» **Records for processing**:
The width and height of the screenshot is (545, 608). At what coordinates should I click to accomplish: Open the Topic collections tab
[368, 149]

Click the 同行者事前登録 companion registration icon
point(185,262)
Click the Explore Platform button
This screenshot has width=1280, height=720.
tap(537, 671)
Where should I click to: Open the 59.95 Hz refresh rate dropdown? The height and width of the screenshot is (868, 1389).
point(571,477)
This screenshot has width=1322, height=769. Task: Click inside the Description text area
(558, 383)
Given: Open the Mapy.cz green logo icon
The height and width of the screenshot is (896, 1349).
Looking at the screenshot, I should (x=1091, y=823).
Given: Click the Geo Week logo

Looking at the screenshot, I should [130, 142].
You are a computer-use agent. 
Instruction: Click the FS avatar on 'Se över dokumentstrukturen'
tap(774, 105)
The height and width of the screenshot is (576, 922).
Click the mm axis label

» **Required work**: The required output is the entries from their opening line through the line holding "Click the Explore Platform button", repeated exactly, with both end lines kept.

» **Answer area**:
The width and height of the screenshot is (545, 608). At what coordinates should I click to accomplish: Open the Topic collections tab
[368, 149]

Click the 同行者事前登録 companion registration icon
point(185,262)
Click the Explore Platform button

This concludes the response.